2023-05-12 14:18:01 +00:00 · 2023-05-12 14:18:01 +00:00 · e0ef37d5d0
parent 3a80f8a42f 588b2107d8
commit e0ef37d5d0
1 changed files with 421 additions and 0 deletions
--- a/specs/2023.2/approved/ironic-shards.rst
+++ b/specs/2023.2/approved/ironic-shards.rst
@ -0,0 +1,421 @@
 ..
 This work is licensed under a Creative Commons Attribution 3.0 Unported
 License.
 http://creativecommons.org/licenses/by/3.0/legalcode
 ==========================================
 Ironic Shards
 ==========================================
 https://blueprints.launchpad.net/nova/+spec/ironic-shards
 Problem description
 ===================
 Nova's Ironic driver involves a single nova-compute service managing
 many compute nodes, where each compute node record maps to an Ironic node.
 Some deployments support 1000s of ironic nodes, but a single nova-compute
 service is unable to manage 1000s of nodes and 1000s of instances.
 Currently we support setting a partition key, where nova-compute only
 cares about a subset of ironic nodes, those associated with a specific
 conductor group. However, some conductor groups can be very large,
 servered by many ironic-conductor services.

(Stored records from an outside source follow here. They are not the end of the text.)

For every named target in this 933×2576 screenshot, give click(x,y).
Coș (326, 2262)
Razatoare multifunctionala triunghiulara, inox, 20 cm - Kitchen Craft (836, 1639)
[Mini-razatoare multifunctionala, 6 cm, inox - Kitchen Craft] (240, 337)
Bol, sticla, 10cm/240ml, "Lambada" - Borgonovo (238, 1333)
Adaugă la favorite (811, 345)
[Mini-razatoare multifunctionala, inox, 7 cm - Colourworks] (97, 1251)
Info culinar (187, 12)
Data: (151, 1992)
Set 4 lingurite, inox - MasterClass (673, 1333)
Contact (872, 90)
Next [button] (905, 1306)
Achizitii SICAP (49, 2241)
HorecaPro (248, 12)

 To help with this, Nova has attempted to dynamically spread ironic
 nodes between a set of nova-compute peers. While this work some of
 the time, there are some major limitations:
 * when one nova-compute is down, only unassigned ironic nodes can
  move to another nova-compute service
 * i.e. when one nova-compute is down, all ironic nodes with nova instances
  associated with the down nova-compute service are unable to be
  managed, i.e. reboot will fail
 * moreover, when the old nova-compute comes back up, which might take
  some time, there are lots of bugs as the hash ring slowly rebalances.
  In part because every nova-compute fetches all nodes, in a large enough
  cloud, this can take over 24 hours.
 This spec is about tweaking the way we shard Ironic compute nodes.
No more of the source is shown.